• **WHAT IS NEEDED**: In the listing below, find the line holding "Click the word PART in the label" and the line holding "Task: Click the resource". Write out those two lines and all lines between, exactly, and nothing more.

• **SUPPLIED INFORMATION**:
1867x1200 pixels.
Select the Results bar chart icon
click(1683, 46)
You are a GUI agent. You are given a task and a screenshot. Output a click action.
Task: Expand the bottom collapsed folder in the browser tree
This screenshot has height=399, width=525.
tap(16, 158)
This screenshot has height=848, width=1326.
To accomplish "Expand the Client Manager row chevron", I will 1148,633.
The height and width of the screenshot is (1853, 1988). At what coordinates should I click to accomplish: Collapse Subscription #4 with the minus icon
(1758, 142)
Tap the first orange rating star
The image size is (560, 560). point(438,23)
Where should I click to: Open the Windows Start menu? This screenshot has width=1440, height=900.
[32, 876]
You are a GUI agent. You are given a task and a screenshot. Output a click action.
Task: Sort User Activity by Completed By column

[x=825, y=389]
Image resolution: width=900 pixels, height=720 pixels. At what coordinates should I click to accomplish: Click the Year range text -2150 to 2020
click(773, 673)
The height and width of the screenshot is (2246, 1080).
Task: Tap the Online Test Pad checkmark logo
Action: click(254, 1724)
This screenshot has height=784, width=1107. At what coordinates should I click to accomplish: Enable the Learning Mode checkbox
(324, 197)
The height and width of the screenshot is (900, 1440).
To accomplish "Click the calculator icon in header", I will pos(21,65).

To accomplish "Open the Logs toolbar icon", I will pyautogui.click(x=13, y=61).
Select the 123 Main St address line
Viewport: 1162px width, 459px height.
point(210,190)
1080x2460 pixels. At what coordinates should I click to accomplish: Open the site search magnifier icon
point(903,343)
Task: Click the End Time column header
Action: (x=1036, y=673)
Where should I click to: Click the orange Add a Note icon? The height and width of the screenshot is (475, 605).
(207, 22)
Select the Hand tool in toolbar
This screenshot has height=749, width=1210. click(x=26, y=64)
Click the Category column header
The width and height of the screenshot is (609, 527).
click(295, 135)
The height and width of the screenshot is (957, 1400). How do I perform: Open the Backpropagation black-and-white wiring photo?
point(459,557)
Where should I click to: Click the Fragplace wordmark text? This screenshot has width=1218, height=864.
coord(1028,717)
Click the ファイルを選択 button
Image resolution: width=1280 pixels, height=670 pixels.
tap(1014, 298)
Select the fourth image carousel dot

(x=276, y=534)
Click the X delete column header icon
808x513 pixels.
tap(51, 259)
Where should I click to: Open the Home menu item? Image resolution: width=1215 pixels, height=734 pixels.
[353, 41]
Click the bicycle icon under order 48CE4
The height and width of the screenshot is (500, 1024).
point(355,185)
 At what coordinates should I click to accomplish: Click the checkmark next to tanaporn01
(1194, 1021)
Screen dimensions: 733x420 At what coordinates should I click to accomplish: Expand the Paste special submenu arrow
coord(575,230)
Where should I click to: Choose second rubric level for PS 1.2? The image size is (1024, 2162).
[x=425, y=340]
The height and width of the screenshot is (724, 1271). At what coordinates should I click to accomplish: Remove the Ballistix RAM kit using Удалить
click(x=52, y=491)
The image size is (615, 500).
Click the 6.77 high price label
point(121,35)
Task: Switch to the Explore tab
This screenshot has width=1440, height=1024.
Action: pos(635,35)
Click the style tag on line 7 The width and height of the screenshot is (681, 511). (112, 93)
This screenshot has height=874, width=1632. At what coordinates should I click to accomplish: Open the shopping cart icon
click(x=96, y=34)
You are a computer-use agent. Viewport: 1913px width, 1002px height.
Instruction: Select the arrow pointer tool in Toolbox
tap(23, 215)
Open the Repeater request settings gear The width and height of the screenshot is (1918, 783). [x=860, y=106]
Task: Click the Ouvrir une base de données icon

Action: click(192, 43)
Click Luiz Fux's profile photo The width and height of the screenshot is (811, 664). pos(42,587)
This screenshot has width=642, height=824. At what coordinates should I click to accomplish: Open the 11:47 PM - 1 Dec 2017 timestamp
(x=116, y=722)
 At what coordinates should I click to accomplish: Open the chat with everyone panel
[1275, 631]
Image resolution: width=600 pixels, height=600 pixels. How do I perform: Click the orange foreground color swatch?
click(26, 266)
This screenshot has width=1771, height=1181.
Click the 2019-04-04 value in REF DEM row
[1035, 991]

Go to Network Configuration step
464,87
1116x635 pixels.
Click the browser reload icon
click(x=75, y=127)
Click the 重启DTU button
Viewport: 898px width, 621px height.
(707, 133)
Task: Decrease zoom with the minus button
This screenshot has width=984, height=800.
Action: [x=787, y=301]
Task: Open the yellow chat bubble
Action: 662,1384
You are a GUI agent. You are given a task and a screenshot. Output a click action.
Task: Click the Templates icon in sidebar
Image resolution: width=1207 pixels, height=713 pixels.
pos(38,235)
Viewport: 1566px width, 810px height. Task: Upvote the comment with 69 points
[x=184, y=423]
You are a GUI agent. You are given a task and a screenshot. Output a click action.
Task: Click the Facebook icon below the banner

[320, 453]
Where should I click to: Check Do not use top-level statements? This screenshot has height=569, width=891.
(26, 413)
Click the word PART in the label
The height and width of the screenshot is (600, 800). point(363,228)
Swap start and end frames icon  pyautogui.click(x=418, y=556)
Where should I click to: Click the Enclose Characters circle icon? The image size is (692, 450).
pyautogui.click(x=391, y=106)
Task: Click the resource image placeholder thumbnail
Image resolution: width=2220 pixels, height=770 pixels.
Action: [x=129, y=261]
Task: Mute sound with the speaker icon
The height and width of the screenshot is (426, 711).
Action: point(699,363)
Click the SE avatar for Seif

• **ANSWER BOX**:
Click the word PART in the label
The height and width of the screenshot is (600, 800). point(363,228)
Swap start and end frames icon  pyautogui.click(x=418, y=556)
Where should I click to: Click the Enclose Characters circle icon? The image size is (692, 450).
pyautogui.click(x=391, y=106)
Task: Click the resource image placeholder thumbnail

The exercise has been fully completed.